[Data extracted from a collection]

════════

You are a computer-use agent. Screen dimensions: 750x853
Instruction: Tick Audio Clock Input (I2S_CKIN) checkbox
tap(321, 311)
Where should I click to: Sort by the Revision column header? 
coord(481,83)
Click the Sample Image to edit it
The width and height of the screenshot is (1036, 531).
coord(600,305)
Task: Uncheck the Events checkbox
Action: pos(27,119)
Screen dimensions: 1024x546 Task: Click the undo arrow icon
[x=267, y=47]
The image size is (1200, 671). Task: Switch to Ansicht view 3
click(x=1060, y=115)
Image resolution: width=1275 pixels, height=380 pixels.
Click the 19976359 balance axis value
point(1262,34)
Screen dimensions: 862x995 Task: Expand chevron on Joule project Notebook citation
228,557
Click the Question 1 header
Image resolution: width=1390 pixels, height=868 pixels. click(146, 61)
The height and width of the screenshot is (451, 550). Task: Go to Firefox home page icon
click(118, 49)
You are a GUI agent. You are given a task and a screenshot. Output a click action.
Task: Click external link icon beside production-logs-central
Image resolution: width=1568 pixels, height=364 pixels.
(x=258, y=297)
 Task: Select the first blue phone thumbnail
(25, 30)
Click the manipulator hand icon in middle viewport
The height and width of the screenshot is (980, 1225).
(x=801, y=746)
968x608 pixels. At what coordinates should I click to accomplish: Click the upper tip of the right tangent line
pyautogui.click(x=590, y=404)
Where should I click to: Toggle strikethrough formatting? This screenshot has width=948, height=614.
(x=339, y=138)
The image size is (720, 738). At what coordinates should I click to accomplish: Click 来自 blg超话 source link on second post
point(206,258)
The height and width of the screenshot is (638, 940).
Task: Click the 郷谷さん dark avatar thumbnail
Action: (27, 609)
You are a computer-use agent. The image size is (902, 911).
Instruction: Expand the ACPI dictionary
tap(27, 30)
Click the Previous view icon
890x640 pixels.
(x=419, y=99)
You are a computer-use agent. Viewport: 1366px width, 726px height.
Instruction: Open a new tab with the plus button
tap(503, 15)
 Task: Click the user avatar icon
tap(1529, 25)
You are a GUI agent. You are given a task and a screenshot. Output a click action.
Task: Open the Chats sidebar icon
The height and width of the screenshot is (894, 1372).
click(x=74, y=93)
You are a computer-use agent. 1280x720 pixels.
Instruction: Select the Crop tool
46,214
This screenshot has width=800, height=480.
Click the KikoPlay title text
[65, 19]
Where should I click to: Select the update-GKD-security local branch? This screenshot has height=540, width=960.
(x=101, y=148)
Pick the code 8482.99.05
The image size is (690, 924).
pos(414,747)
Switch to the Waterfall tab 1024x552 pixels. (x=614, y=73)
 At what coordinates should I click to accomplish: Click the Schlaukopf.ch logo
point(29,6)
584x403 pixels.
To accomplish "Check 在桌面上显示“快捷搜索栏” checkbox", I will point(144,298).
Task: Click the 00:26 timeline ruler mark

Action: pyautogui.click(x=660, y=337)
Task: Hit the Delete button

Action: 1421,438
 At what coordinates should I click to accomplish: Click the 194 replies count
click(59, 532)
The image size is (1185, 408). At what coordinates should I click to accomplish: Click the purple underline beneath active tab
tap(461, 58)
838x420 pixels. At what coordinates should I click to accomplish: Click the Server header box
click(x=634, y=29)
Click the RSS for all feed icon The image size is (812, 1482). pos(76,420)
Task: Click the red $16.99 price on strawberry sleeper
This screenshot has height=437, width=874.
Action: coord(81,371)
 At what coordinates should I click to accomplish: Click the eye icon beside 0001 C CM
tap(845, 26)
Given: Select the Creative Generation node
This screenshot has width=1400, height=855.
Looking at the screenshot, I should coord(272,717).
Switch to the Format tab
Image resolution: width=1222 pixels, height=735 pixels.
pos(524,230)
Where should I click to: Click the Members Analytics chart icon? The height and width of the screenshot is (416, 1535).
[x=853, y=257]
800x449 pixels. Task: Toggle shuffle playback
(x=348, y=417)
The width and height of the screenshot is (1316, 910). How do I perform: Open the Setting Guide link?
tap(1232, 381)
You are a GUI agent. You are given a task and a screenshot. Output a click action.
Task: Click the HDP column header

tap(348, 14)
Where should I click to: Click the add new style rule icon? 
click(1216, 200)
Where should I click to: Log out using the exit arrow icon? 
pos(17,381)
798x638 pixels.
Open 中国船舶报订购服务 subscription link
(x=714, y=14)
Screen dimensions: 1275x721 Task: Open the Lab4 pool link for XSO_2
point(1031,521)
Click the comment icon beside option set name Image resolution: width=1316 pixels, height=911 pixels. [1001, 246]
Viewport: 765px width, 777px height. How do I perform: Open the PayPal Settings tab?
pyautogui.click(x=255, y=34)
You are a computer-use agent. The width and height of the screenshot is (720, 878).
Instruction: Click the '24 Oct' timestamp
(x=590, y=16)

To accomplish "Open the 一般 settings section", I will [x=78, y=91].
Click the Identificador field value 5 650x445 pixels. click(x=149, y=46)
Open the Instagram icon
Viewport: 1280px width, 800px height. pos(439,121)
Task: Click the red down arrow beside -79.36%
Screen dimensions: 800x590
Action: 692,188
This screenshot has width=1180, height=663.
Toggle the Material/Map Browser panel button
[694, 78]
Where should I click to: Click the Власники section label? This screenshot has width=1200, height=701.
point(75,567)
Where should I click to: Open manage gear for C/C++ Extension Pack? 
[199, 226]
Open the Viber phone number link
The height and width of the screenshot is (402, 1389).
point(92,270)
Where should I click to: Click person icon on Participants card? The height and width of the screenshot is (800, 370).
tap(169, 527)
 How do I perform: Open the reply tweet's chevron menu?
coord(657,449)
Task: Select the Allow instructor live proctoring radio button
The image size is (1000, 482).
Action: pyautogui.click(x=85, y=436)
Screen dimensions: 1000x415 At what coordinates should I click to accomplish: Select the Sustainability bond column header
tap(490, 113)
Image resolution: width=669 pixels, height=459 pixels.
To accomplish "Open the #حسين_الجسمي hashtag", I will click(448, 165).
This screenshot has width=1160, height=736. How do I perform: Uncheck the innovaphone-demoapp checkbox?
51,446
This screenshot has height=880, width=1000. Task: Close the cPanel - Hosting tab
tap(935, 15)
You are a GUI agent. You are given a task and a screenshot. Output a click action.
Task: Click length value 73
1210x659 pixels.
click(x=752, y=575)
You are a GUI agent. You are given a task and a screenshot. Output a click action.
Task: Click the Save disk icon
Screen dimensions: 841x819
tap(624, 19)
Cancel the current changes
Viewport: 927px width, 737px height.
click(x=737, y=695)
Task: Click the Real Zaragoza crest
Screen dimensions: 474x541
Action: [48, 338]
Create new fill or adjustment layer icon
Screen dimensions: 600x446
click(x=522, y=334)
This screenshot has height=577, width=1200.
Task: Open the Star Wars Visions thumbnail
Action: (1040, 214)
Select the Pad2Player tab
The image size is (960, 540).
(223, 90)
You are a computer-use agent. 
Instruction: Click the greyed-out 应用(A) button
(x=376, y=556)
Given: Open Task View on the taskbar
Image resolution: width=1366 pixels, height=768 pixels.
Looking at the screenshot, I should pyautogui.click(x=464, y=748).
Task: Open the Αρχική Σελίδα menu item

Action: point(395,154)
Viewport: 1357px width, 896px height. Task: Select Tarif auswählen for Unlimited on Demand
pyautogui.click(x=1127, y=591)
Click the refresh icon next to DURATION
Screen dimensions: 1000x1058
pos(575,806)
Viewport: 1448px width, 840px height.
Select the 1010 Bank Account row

════════

### YOUR TASK:
Each line holding the word "computer" must be pulled from the records.

### TASK RESULT:
You are a computer-use agent. Screen dimensions: 750x853
You are a computer-use agent. The image size is (902, 911).
You are a computer-use agent. Viewport: 1366px width, 726px height.
You are a computer-use agent. 1280x720 pixels.
You are a computer-use agent. The width and height of the screenshot is (720, 878).
You are a computer-use agent. 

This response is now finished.